Top of MATERIAL FOR THE TASK

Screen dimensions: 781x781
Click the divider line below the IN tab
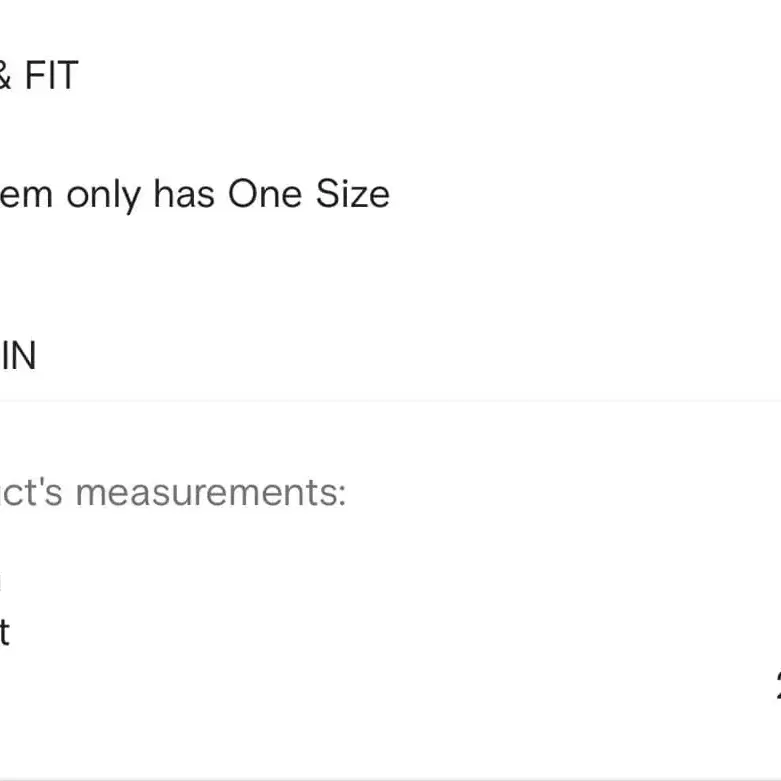pos(390,401)
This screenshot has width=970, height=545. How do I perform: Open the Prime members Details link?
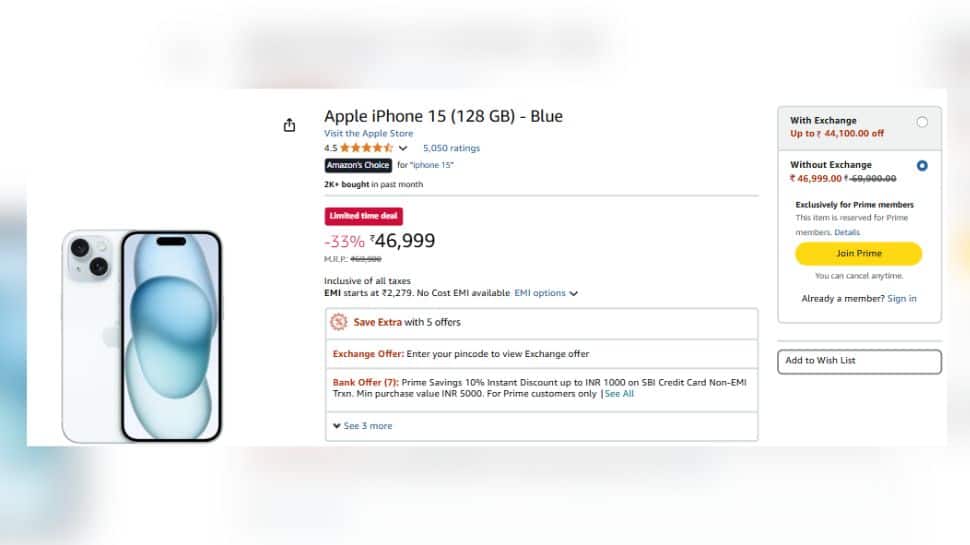click(847, 233)
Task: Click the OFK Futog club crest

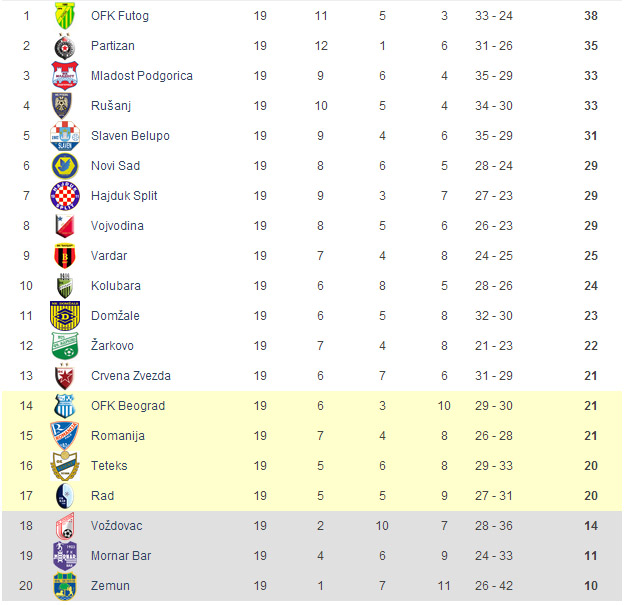Action: coord(65,16)
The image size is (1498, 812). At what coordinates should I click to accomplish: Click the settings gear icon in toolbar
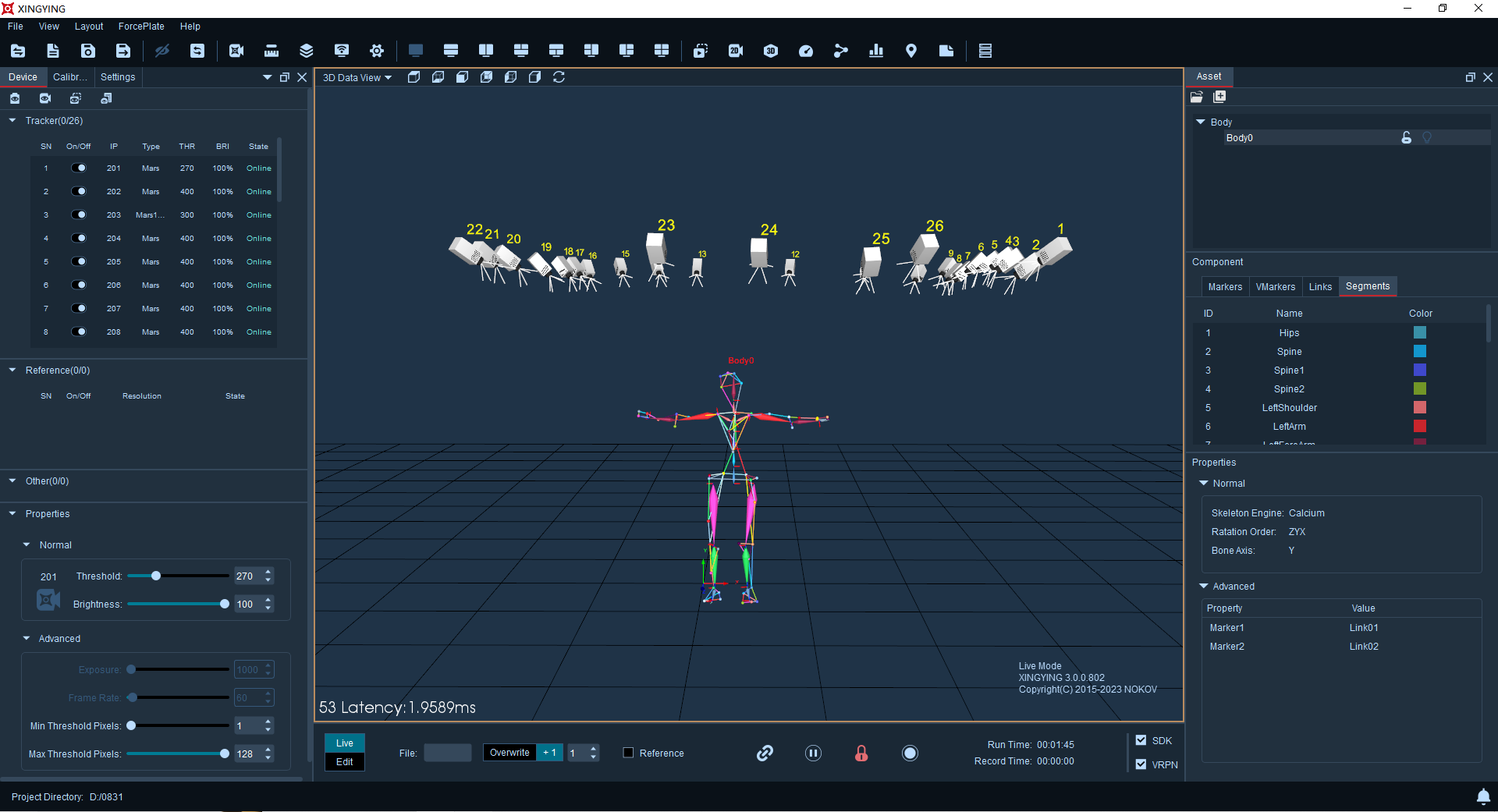377,51
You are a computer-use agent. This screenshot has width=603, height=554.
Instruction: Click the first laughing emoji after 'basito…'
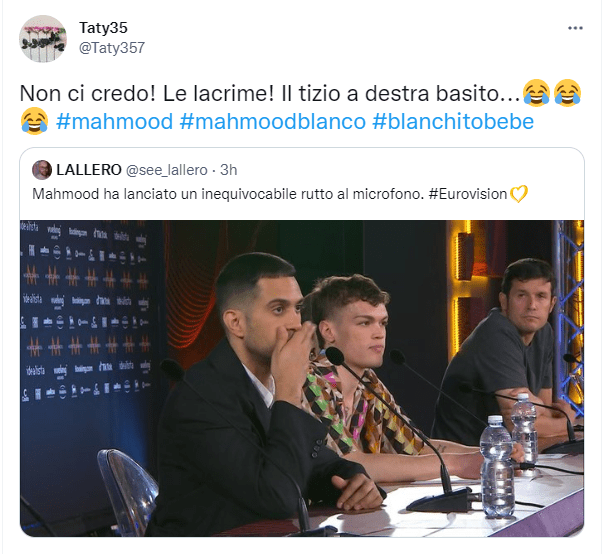point(536,93)
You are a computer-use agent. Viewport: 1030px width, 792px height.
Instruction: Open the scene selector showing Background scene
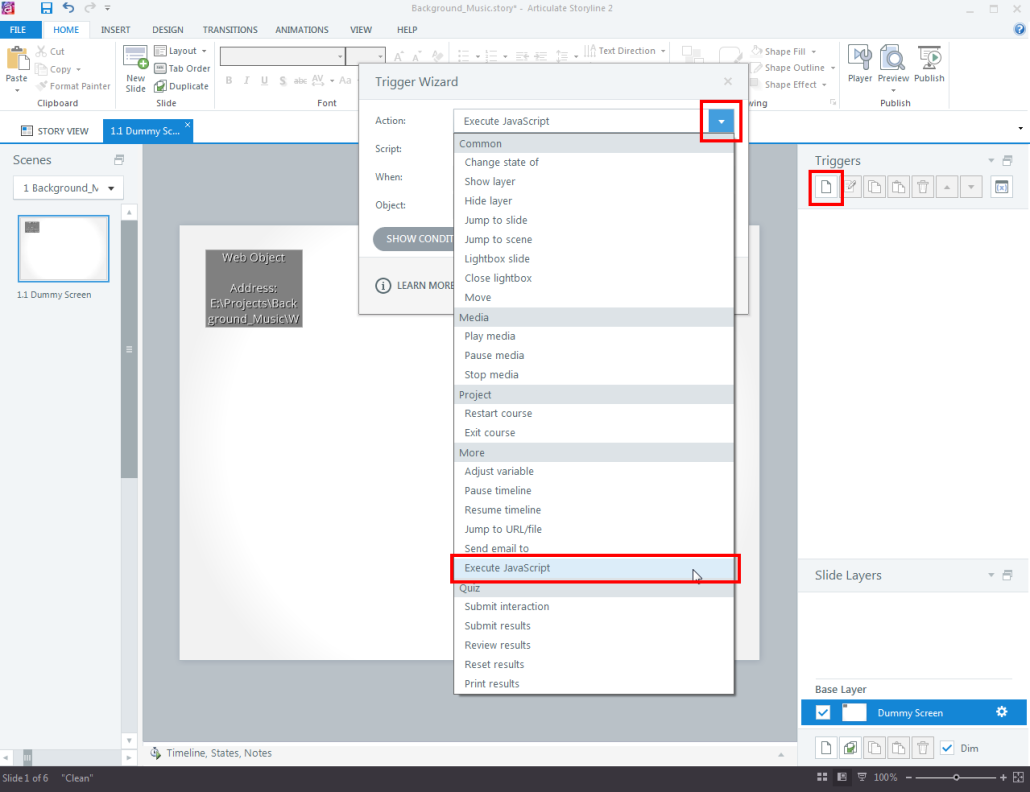click(x=67, y=187)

Bottom of MATERIAL FOR THE TASK

• EXERCISE:
In your copy of the entries above, keep the text exact and leave out the pictures.

• WRITTEN RESPONSE:
Screen dimensions: 781x781
Click the divider line below the IN tab
pos(390,401)
This screenshot has width=970, height=545. How do I perform: Open the Prime members Details link?
click(847, 233)
Task: Click the OFK Futog club crest

Action: coord(65,16)
The image size is (1498, 812). At what coordinates should I click to accomplish: Click the settings gear icon in toolbar
377,51
You are a computer-use agent. This screenshot has width=603, height=554.
Instruction: Click the first laughing emoji after 'basito…'
point(536,93)
You are a computer-use agent. Viewport: 1030px width, 792px height.
Instruction: Open the scene selector showing Background scene
click(x=67, y=187)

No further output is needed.